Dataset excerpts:
◆ ◆ ◆ ◆

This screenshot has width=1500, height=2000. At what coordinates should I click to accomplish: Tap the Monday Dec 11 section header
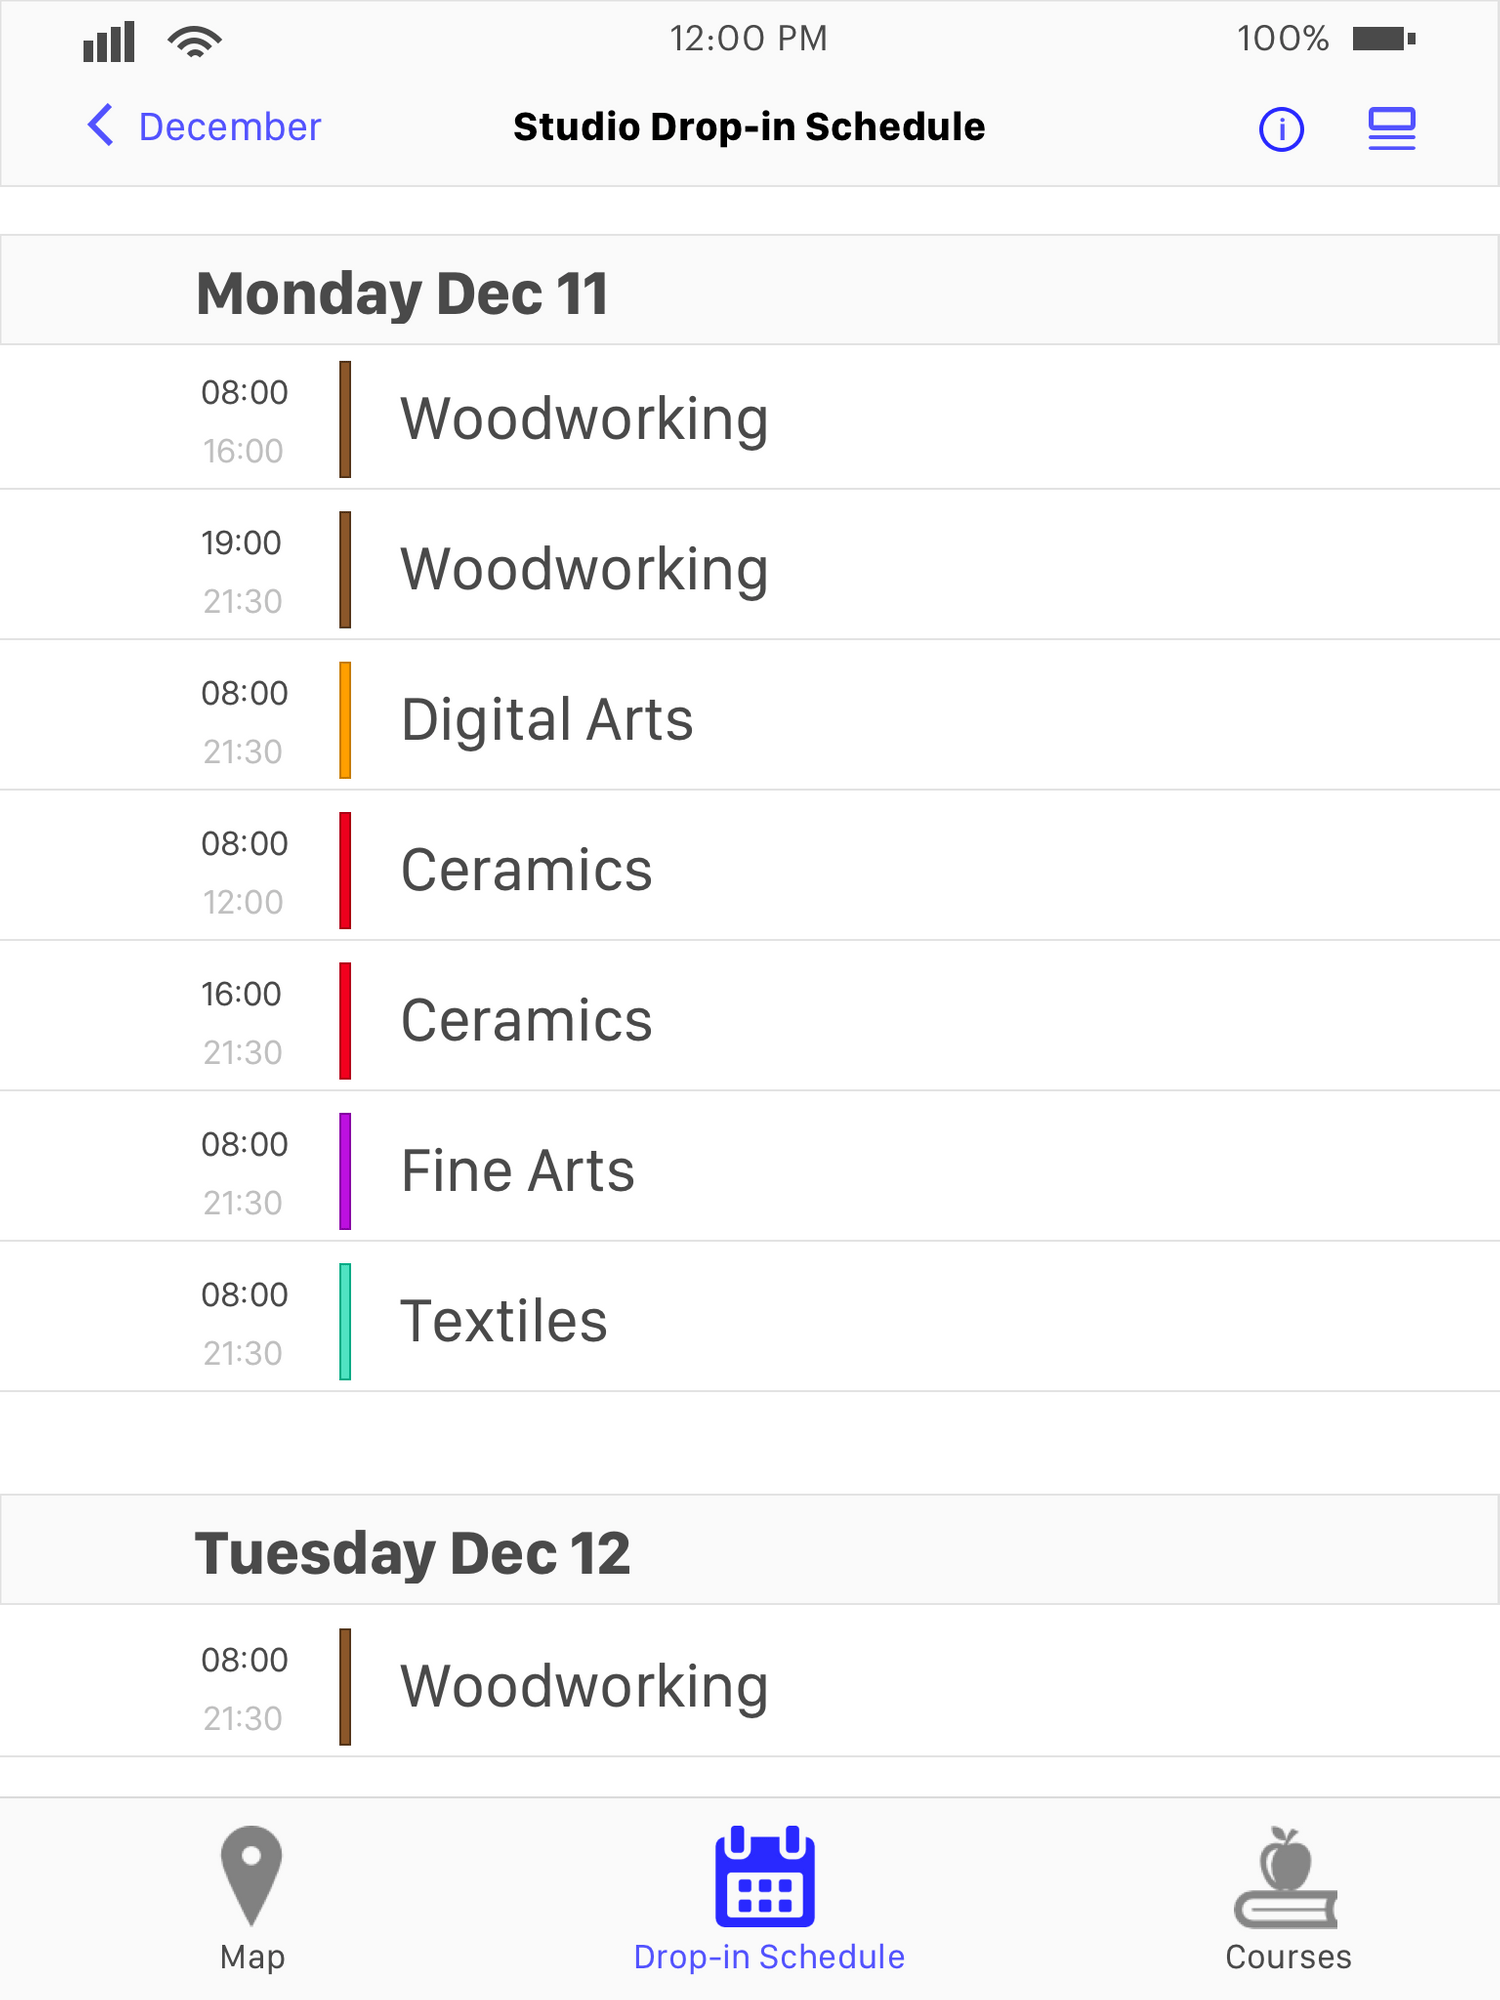click(750, 291)
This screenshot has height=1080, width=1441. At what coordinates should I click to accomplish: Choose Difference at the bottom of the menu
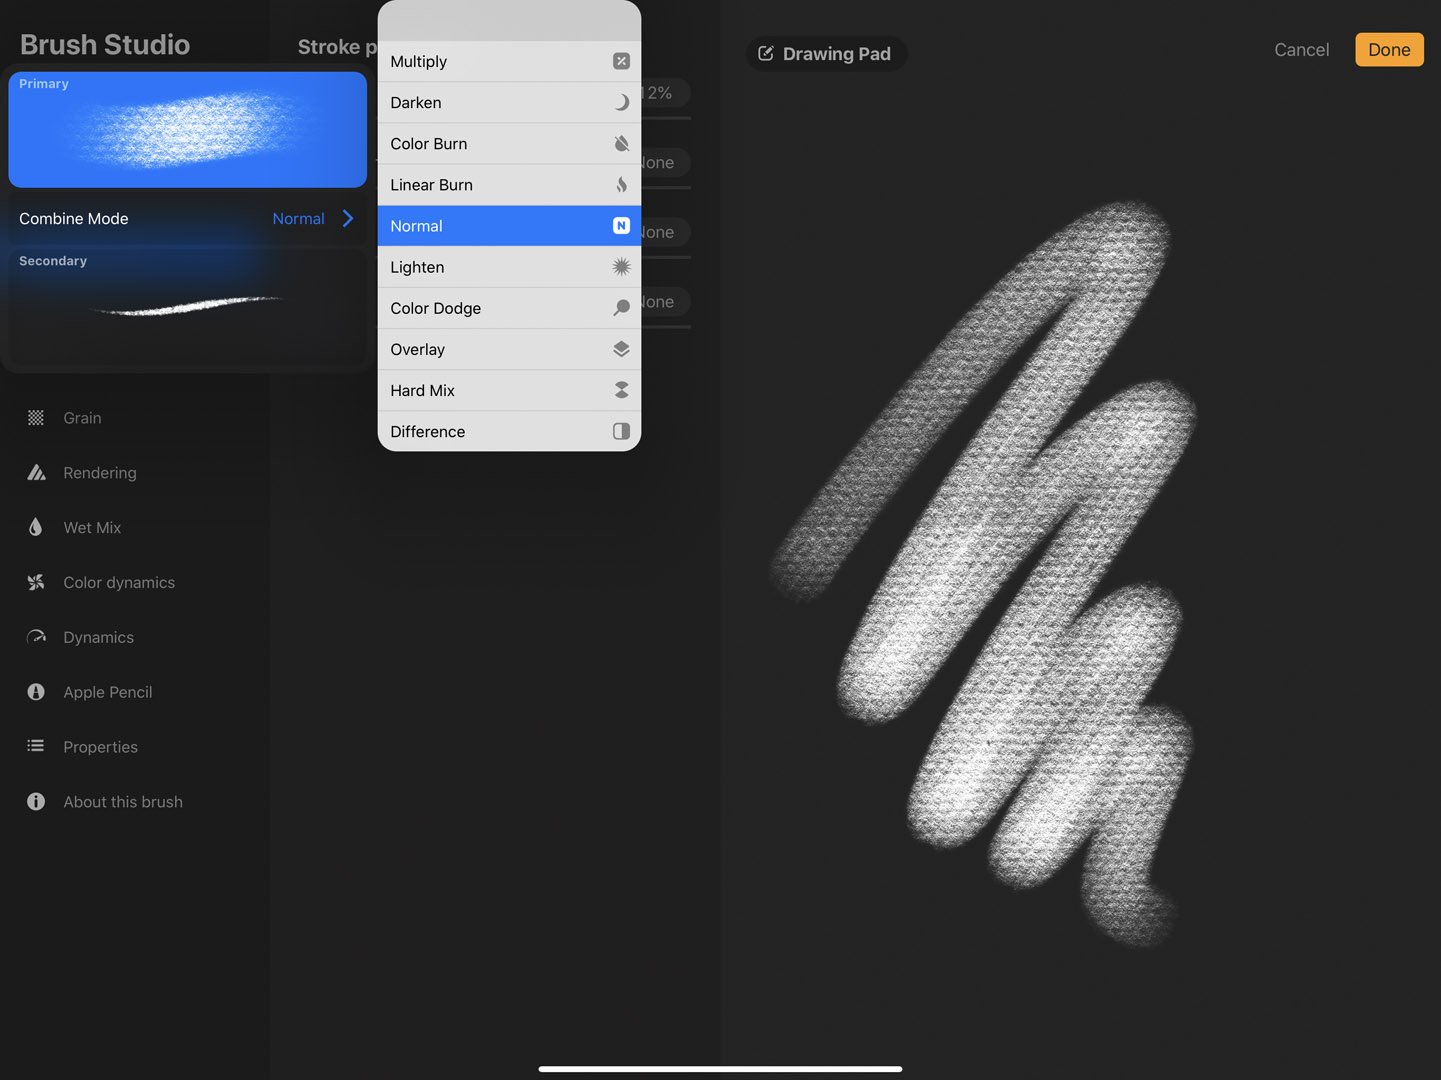pyautogui.click(x=508, y=431)
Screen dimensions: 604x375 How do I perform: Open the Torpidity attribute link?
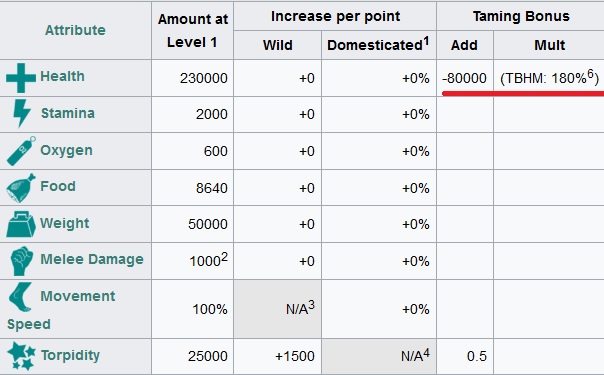(70, 355)
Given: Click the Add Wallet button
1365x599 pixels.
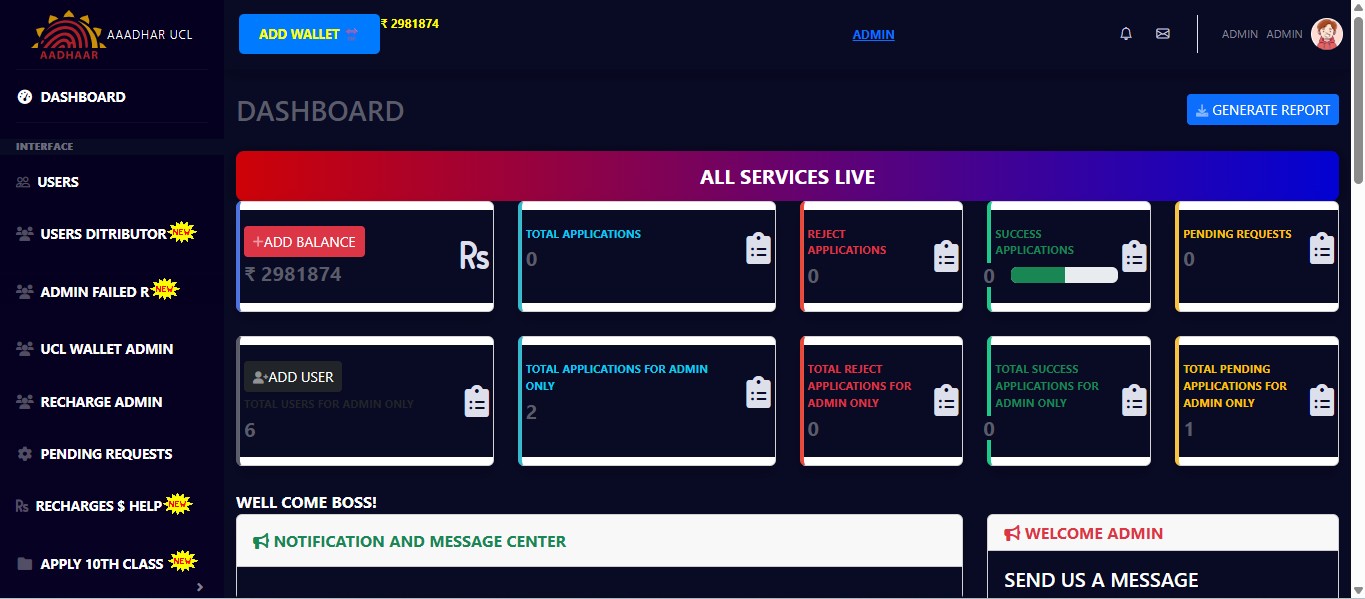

◆ ◆ ◆ ◆

ASSIGNED TASK: Please reproduce every record exactly, leaving the pictures out.

RESULT:
This screenshot has width=1500, height=2000. At what coordinates should I click to accomplish: Tap the Monday Dec 11 section header
click(750, 291)
This screenshot has height=1080, width=1441. At what coordinates should I click to accomplish: Choose Difference at the bottom of the menu
pyautogui.click(x=508, y=431)
Screen dimensions: 604x375 How do I perform: Open the Torpidity attribute link?
(70, 355)
Given: Click the Add Wallet button
1365x599 pixels.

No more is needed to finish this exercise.